Will Simm is an experienced senior researcher at the School of Computing and Communications, Lancaster University, UK. He is a researcher-practitioner in participatory technology development, typically working in an agile, iterative, multi-disciplinary process. With a background in computing and engineering his research interests center on developing technologies for social impact which embed communities of users. His research reflects a values-driven approach of developing technologies for social good, working across domains with varied partners including extreme users and through award-winning projects addressing global challenges. Will’s work has been published in top international conferences and journals such as ICSE, Interacting with Computers, Ubicomp, DIS and CHI.
Jon Whittle is a Professor in the School of Computing and Communications at Lancaster University, UK, and Chair of Software Engineering. Jon has initiated and led a number of large interdisciplinary research projects investigating how digital technologies (mobile computing, social networking, data analytics, etc.) can promote social change. His work has been published in world-leading venues in human-computer interaction, software engineering, and social science. Jon has a passion for working across traditional disciplinary boundaries and interested in tackling challenging problems that can only be addressed by bringing together expertise from engineering, physical and social sciences. He enjoys working on problems of real societal significance using whatever disciplinary techniques are most appropriate for the job at hand.
Christopher Frauenberger is Senior Researcher at Vienna University of Technology and Principle Investigator of “OutsideTheBox- Rethinking Assistive Technologies with Children with Autism”3. He holds a PhD in Computer Science from Queen Mary, University of London and subsequently worked as Postdoctoral Fellow at Sussex University. In his academic research he focused on exploring interactive technologies in the contexts of people with disabilities.

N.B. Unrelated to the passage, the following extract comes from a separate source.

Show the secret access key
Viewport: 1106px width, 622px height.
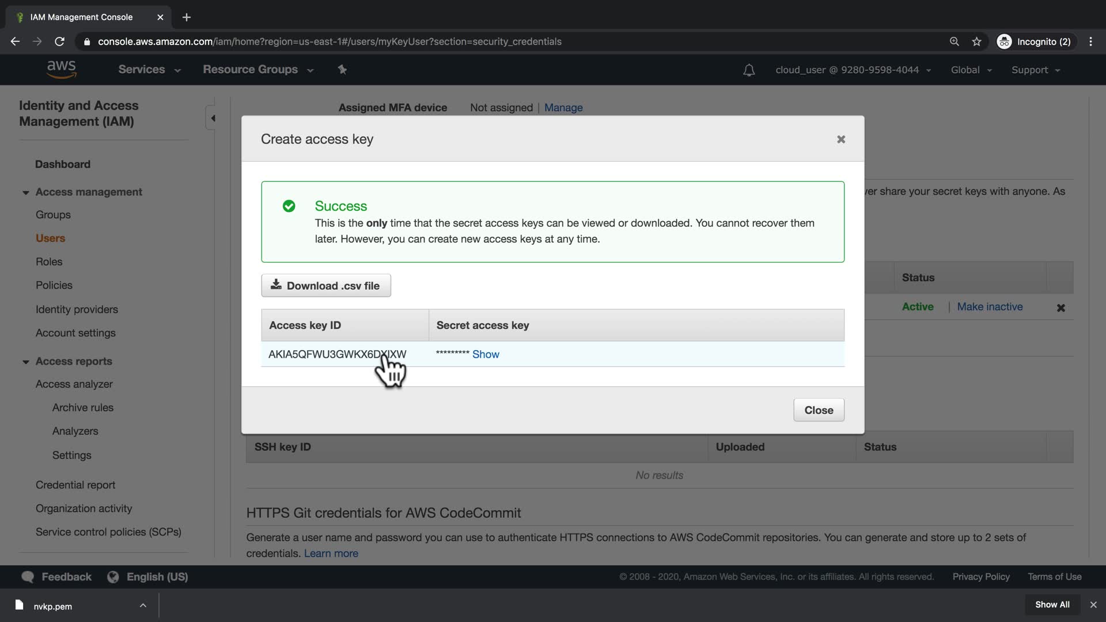(485, 354)
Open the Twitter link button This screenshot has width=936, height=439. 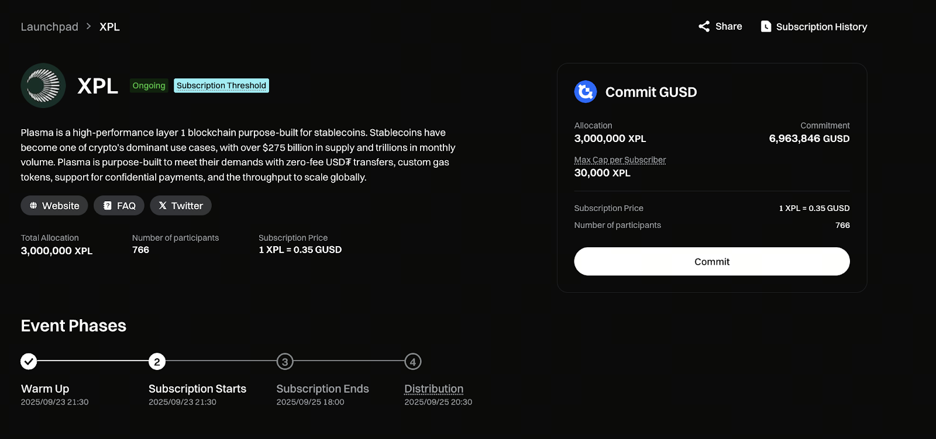point(181,206)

This included designing auditory displays for the visually impaired, investigating non-verbal communication in people with schizophrenia and technologically enhanced learning environments for children with autism. Methodologically he is committed to participatory design approaches and often interprets collaborative techniques from other fields in his work. He has published on ethics in participatory design and is member of the ACM SIGCHI Ethics Advisory Board.
Geraldine Fitzpatrick is Professor of Technology Design and Assessment and heads the Institute for Technology Design and Assessment and the Human Computer Interaction Group at TU Wien. She was previously Director of the Interact Lab at the Uni of Sussex, User Experience consultant at Sapient London, and Snr Researcher at the Center for Online Health/DSTC in Australia. Her research is at the intersection of social and computer sciences to support social interaction using mobile, tangible and sensor- based technologies in everyday contexts, with a particular interest in supporting collaboration, health and well-being, social and emotional skills learning, community building and active engagement for older people. She has a published book and over 180 refereed journal and conference publications in diverse areas such as HCI, CSCW, health informatics, pervasive computing. She sits on various advisory boards, and serves in many editorial roles, including associate editor of the CSCW journal, and program committee/chair in various CSCW/CHI/health related international conferences. She is also an ACM Distinguished Speaker.
Peter Purgathofer is Associate Professor at the Faculty of Informatics, Vienna University of Technology, and works as a researcher, designer and teacher at the HCI Group. His research is focussed around the design of technology, notable questions of the role of design within software engineering, the use of design as an agent of change, the use of design as research, and the interaction between technological and societal development. His methodological approaches are more qualitative than quantitative, more explorative than experimental. He is co-founder of piglab.org and member of the board of trustees at the European Forum Alpbach.